Vein Therapies

Why do we get varicose veins?

Two sets of veins return blood from the legs to the heart: The deep veins, or femoral system, which does about 90 percent of the work, and the superficial veins, or saphenous system, which begins just above the ankle bone and courses up the inner part of the leg to meet the femoral vein in the groin.

When the vein’s wall (“venous wall”) or valves in the leg veins don’t function properly, it becomes harder for blood to move back to the heart. This condition, called chronic venous insufficiency, or CVI, causes blood to pool in the veins.

Varicose veins -- the twisted, bulging veins close to the skin’s surface -- are signs of a milder type of venous disease called venous insufficiency syndrome. Spider veins (telangiectasia), web-like clusters of dilated veins usually red or blue that often appear on the face and legs, are sometimes found together with varicose veins.
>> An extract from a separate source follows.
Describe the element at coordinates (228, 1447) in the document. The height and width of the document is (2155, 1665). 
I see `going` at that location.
Varicose veins and spider veins are often uncomfortable and cosmetically objectionable, yet still manageable. They are also common in people over 50 years old.

Varicose Veins

Signs that the veins, blue or dark purple, are causing greater discomfort:

  • Achy legs.
  • Leg heaviness.
  • Muscle cramps, swelling, throbbing and burning in your lower legs.
  • Restless legs.
  • Night cramps.
  • Skin changes.
  • Bleeding from varicose veins.
  • Pruritus (severe itching).
  • Edema.
  • Increased pain after sitting/standing for extended period.
  • Burning sensation.

Spider veins

  • Swelling.
  • Throbbing.
  • Cramps.
  • Leg fatigue.
  • Rash.
  • Itching.
  • Skin ulcers.

When to contact your doctor: Any hardening of the vein, inflammation, skin ulcers near your ankle could be a sign of vascular disease.


What keeps blood moving from the legs to the heart?
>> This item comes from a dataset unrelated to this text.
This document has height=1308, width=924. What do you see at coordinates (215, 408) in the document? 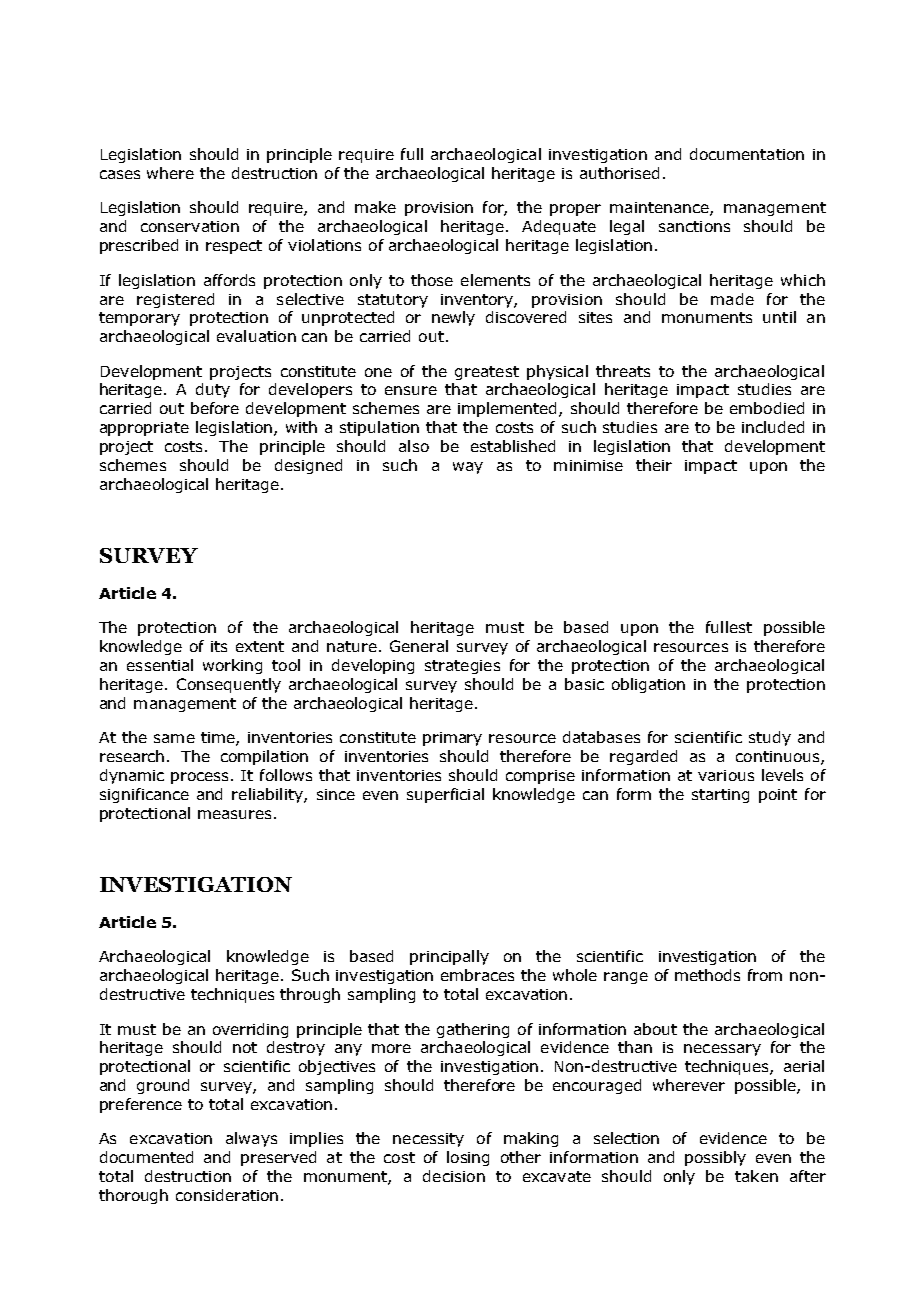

The muscle-massaging action of walking. One-way valves keep the blood from falling back down the vein. For a variety of reasons, including heredity, pregnancy, previous leg surgery or injury and obesity, these valves can stop functioning and the blood falls back down the veins.

This is called CVI (chronic venous insufficiency), a condition that usually, but not always, includes varicose veins. If not treated, CVI can cause skin-color changes, hemorrhage from the veins and skin breakdown (venous ulceration).


Treatment depends on the severity of the disease, the size of the veins and whether reflux is present. Of greater concern are the people with active venous ulcers, associated with a reduced quality of life (particularly in relation to pain), physical function and mobility.

Compression stockings work well for mild leg heaviness, ankle swelling and small visible varicose veins. They come in a variety of lengths, colors and fabrics. Most people report significant symptomatic relief.

Larger veins, and spider veins, can be managed safely and easily by either lasers or injection sclerotherapy. The latter involves the injection of a dilute detergent foam directly into the veins, causing them to shrink and eventually be absorbed by the body.

Cosmetic lasers are highly successful in erasing unsightly leg or facial veins. For larger, more bulging veins, surgery is often recommended.

Microphlebectomy, or tiny incisions over each vein that allows their surgical removal, is an option with minimum post-operative discomfort or downtime.

The standard method, for centuries, to remove the saphenous vein was “stripping” it out bluntly from the ankle to the groin. But this procedure can be accompanied by post-operative swelling, bruising, pain and, in more than 50 percent of cases, reformation of parts of the vein.

Fortunately, in most cases, vein stripping has been replaced with a procedure called “venous ablation,” where the vein is “shut down” by the heat emitted by a catheter that is inserted into the vein. The heat is either from a laser or radio-frequency energy. Both are effective, although laser ablation has a somewhat higher incidence of pain and post-procedural bruising.